My name is Sudhir Rawat and I work on the Microsoft HDInsight support team. In this blog I am going to explain the options for backing up and restoring a Hive table on HDInsight. The general recommendation is to store hive metadata on SQL Azure during provisioning the cluster. Sometimes, we may have many Hive tables in an HDInsight cluster and over time may need to increase the number of nodes on the cluster for providing more computation power. Currently, to change the number of compute nodes in an HDInsight cluster, we have to provision a fresh cluster. So the question is how to move metastore and what are the options available. There are various options to achieve a reusable
Saving metadata using “Enter the Hive/Oozie Metastore”
As mentioned earlier this is the recommended approach. In this scenario you must specify an existing Azure SQL Database that exists in the same data center as the HDInsight cluster. The provisioning process will automatically create the necessary Hive tables from scratch in the database.
This option will save the Hive metadata on SQL Azure and will save good amount of time.
Below is the screenshot of the option which will be available during provisioning cluster in the Azure Portal.
Go to the Azure portal and click “SQL DATABASES” and create a new one. Make sure the creation of Azure SQL Database must be on the same region as where we provision the cluster.
Now that we have an SQL Database ready, go ahead to provision the HDInsight cluster. When choosing the configuration options, at second step select the checkmark “Enter the Hive/Oozie Metastore”. In the “METASTORE DATABASE” field dropdown, choose the database which we created earlier.
Once the cluster is provisioned successfully, upload your data files to Windows Azure blob storage. One of the ways to do it is through PowerShell which is described here.
The Next step is to create a Hive table manually. Below is the PowerShell script for creating the Hive table.
Now, let’s query the table to verify it exists and the command works as expected.
If I look onto the SQL Azure Database and query “TBLS” table, it shows there is one external table created.

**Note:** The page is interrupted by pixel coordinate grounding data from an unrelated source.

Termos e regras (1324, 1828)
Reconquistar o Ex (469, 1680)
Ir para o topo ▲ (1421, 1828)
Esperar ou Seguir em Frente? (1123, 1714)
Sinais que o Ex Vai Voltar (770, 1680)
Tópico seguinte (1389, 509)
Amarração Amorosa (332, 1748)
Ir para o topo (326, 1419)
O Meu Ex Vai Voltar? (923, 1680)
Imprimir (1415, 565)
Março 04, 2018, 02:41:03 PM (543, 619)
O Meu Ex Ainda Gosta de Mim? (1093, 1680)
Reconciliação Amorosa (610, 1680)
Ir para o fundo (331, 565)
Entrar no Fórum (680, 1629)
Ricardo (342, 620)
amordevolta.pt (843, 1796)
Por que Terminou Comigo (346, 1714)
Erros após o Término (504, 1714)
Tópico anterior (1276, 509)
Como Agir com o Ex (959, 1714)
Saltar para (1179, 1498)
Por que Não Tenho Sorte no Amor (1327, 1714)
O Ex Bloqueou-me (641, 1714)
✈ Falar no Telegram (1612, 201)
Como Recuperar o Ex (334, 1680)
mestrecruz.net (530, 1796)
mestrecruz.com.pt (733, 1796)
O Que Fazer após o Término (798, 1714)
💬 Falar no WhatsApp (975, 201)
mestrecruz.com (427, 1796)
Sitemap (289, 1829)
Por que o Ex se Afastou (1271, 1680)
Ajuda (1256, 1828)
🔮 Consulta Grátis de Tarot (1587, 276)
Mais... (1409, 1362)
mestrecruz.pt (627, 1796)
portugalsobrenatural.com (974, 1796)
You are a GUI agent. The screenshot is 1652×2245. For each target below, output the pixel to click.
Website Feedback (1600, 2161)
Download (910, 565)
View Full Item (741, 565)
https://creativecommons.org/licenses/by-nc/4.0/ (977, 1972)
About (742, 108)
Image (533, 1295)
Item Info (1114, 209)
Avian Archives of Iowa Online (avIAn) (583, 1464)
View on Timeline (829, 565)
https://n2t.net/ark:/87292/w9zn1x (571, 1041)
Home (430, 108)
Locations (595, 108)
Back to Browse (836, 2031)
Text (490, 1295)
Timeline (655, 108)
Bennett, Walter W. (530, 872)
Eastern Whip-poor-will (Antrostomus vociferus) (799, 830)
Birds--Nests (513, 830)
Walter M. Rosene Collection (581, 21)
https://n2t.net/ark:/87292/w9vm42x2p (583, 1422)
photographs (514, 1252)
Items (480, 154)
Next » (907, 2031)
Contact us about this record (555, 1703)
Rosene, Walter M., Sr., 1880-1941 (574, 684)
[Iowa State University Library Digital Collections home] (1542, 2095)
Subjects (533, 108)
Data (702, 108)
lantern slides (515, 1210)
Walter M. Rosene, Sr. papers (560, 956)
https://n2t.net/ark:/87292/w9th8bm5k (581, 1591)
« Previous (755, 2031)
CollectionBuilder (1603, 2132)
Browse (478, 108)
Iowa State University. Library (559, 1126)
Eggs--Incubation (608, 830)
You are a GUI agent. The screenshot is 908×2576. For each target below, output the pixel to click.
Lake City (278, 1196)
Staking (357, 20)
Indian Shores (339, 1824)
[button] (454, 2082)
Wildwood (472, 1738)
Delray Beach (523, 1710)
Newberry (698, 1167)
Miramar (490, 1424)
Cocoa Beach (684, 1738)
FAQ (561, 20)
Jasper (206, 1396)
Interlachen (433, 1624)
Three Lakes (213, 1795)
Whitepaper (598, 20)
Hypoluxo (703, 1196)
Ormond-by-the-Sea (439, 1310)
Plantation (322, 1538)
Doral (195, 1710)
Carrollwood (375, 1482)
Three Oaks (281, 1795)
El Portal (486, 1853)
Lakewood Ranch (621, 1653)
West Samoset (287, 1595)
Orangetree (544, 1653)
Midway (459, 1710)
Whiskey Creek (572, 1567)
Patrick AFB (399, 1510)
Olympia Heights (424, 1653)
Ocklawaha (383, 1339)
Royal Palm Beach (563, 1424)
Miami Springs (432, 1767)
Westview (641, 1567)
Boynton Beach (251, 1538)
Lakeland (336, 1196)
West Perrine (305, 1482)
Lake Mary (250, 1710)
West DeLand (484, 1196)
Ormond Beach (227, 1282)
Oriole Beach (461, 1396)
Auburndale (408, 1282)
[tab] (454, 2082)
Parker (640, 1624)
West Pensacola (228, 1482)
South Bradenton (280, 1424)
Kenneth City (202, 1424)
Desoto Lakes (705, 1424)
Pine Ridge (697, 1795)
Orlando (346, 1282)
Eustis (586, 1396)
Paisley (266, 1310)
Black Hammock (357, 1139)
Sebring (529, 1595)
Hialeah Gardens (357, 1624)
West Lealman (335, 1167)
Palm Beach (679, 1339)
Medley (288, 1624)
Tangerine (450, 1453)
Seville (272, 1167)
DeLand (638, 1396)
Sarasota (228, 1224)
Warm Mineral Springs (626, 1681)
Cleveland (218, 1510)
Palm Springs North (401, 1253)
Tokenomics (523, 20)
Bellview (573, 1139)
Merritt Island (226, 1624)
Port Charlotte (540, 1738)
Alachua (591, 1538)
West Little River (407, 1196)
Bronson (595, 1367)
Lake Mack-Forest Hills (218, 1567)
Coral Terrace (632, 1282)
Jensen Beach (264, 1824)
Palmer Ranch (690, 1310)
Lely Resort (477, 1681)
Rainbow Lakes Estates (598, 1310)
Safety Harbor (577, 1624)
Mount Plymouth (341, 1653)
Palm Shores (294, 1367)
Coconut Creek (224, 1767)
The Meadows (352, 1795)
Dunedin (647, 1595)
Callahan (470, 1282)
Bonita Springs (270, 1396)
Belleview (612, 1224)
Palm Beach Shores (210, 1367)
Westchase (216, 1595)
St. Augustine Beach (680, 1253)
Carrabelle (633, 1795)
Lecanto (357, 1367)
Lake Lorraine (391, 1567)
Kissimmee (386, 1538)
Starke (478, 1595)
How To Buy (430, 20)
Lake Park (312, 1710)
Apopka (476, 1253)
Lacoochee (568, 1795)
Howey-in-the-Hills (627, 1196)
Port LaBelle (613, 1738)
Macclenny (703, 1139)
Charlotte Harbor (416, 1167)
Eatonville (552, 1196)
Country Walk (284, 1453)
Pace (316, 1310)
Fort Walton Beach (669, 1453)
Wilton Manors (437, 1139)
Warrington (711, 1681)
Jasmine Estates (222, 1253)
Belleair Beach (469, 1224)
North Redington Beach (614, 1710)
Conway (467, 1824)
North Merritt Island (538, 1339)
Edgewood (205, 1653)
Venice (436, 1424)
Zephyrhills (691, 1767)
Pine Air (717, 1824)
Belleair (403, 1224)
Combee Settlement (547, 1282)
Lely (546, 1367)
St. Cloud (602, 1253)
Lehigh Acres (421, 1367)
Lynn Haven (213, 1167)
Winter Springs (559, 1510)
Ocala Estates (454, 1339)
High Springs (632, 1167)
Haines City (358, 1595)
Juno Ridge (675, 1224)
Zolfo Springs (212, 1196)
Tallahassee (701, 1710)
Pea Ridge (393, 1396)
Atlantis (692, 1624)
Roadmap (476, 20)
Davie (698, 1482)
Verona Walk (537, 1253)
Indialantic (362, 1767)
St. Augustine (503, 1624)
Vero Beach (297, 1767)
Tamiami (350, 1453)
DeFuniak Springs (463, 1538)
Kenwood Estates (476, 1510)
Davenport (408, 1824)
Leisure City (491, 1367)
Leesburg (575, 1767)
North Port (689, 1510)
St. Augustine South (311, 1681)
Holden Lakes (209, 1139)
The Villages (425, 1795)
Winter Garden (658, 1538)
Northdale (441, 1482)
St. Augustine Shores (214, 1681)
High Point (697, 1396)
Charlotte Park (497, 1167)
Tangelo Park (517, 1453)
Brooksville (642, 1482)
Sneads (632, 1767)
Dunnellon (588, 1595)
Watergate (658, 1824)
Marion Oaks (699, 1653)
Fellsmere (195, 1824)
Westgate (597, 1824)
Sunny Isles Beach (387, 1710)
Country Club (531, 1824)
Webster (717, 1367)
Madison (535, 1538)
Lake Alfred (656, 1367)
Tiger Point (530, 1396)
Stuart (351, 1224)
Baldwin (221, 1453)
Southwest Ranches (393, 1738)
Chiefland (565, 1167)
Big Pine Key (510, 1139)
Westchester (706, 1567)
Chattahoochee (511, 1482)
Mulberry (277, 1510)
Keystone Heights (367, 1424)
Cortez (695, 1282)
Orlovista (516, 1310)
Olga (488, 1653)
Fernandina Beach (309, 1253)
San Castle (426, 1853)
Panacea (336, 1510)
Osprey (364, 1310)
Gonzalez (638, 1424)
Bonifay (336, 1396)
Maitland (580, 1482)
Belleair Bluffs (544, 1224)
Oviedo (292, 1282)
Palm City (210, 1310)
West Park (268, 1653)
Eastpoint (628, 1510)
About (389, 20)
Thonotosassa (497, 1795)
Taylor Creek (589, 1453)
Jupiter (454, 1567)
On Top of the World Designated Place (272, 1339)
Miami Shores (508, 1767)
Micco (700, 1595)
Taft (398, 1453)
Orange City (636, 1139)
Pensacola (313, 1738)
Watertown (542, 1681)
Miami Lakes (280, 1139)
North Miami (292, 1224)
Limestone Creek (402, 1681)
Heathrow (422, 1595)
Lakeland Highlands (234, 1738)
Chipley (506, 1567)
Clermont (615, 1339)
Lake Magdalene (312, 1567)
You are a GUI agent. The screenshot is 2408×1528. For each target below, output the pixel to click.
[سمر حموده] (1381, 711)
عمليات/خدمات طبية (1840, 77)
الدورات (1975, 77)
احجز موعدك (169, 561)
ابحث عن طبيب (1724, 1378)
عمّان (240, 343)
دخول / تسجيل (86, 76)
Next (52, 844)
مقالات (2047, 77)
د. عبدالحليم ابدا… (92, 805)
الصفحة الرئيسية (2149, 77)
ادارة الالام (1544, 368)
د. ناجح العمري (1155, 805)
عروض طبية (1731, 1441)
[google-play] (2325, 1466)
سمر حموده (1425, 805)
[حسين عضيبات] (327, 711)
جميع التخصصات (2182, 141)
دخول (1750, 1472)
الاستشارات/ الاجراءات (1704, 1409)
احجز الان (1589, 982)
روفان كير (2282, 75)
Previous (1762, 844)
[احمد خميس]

Next, we will delete the HDInsight cluster and provision a new one with more nodes. During this cluster creation, make sure to select existing storage and “Enter the Hive/Oozie Metastore”. Once the new cluster is ready, query the table again and you will be able to retrieve results. Notice below the cluster name is different.
The export/import feature in Apache Hive is introduced in version 0.8.0. The Hive export command allows us to take backup of table or partition data along with metadata. The Hive import command allows us to restore the metadata and data in new cluster. More information about this addition can be found here.
Hive Import/Export before HDI 3.0 Cluster
If we are in stage of provision cluster, we can add the hive configuration via the PowerShell script. To do that, please look at the PowerShell script here. The script will create Azure BLOB storage and cluster along with the changes in hive configuration. These changes are not required in case provisioning HDI 3.0 cluster.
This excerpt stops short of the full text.